HIP SET: Gripping crime novel is ‘a love poem to Tel Aviv’

“We have a chance to write books showing Israel as a real place…a place not defined by the Arab-Israeli conflict, where real people live real lives, in stories that still must, by their character and context, take place in [the Land of] Israel.”

By Atara Beck, World Israel News

New York Times best-selling author Michael Fertik’s latest book, HIP SET, is a page-turning crime mystery based in Tel Aviv that introduces the reader to some of Israel’s cultural diversity, focusing particularly on the Sudanese refugee community and their struggles.

In an interview with World Israel News, Fertik, a successful internet entrepreneur and an “overt Zionist,” discussed his choice of Tel Aviv as the setting for his novel, especially as an American writer.

Why did you choose to write a novel based in Tel Aviv, of all places?

Fertik: “I love Israel.  My family has a deep and long history with Israel. I visit Israel often, and a big part of my professional life is investing in Israeli startups.  I also love the noir genre.

“Around 5 a.m. one morning, suffering from the hilariously tenacious jet lag you get when traveling from the West Coast, I had my toes in the sand on Banana Beach, drinking an Americano, and BAM!  The thought popped into my head: ‘Write a noir set in Tel Aviv!’ As soon as that happened, I knew I had to do it and was going to do it.  It was simple as that.

“I think there is a huge opportunity now for a new generation of American writers to take an interest in Israel as a setting for their novels. American writers used to place a lot of books in Israel, and a few still do from time to time.  Over the past 70, American literature taking place in Israel has generally fallen into two large buckets.

“The first is what you might call ‘biblical retelling,’ some form of novelization of an episode or theme from the Tanakh. That category continues and is, of course, evergreen.

HIP SET novel

“The second is literature that took place in what might be labeled the ‘heroic’ age of the modern State of Israel, from about 1948 until 1967 or 1973, when Israel was establishing itself against all odds and proving to the world, as the underdog, that it was able to accomplish wondrous and impossible objectives and show that it was here for good.”

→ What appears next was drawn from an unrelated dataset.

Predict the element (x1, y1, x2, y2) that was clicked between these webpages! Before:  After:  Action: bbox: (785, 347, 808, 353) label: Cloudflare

A new window for Zionist writers

“Over the last 40 years or so, that body of literature has waned significantly, as — regrettably — much of the world no longer sees Israel as pulling off miracle after miracle in a fight for its life. This opens a new window for writers, including Zionist writers like me. We have a chance to write books showing Israel as a real place, a place that is now a fact, a country that is now part of the firmament, a place not defined by the Arab-Israeli conflict, where real people live real lives, in stories that still must, by their character and context, take place in Eretz Israel [Land of Israel].

“Some Israeli writers are doing this, of course, but I believe it is important that there be a diaspora literature that takes place in Israel.”

How do you know Tel Aviv so well?

“As you can tell, HIP SET is, in some ways, a love poem to Tel Aviv. I love the city.  I come often for my work investing in Israeli startups, and I have spent personal time carefully exploring the city’s highways and corners.”

South Tel Aviv has been plagued by terrible violence, reportedly perpetrated by a large percentage of Sudanese and Eritrean refugees (obviously not all). According to reports, many elderly Israeli residents in those neighborhoods are too poor to move and they’re terrified to leave their homes. Is there a reason that this problem was overlooked in the book?

“I actually think the atmosphere of violence in South Tel Aviv shows up in multiple significant ways. The book opens with the murder of a young man who turns out to be an unnamed Sudanese immigrant. The police immediately begin their investigation in the Sudanese community.  And without giving away too many plot points (!), we meet characters from the community who feel potentially unsavory, at least one of whom meets a grisly . . . well, I’ve said too much for the reading public! ”

I understand that you invest in Israel. Is that because it’s a good opportunity, or is there more to it, such as being a Zionist?

“I am an overt Zionist.  I love spending time in Israel, bringing my family to Israel, and investing in Israeli companies. However, I would not be investing in Israeli startups if it were not also a terrific economic opportunity. For example, over the past few years, I became the very first investor or among the very first investors in what have turned out to be three Israeli unicorns. Hooray!”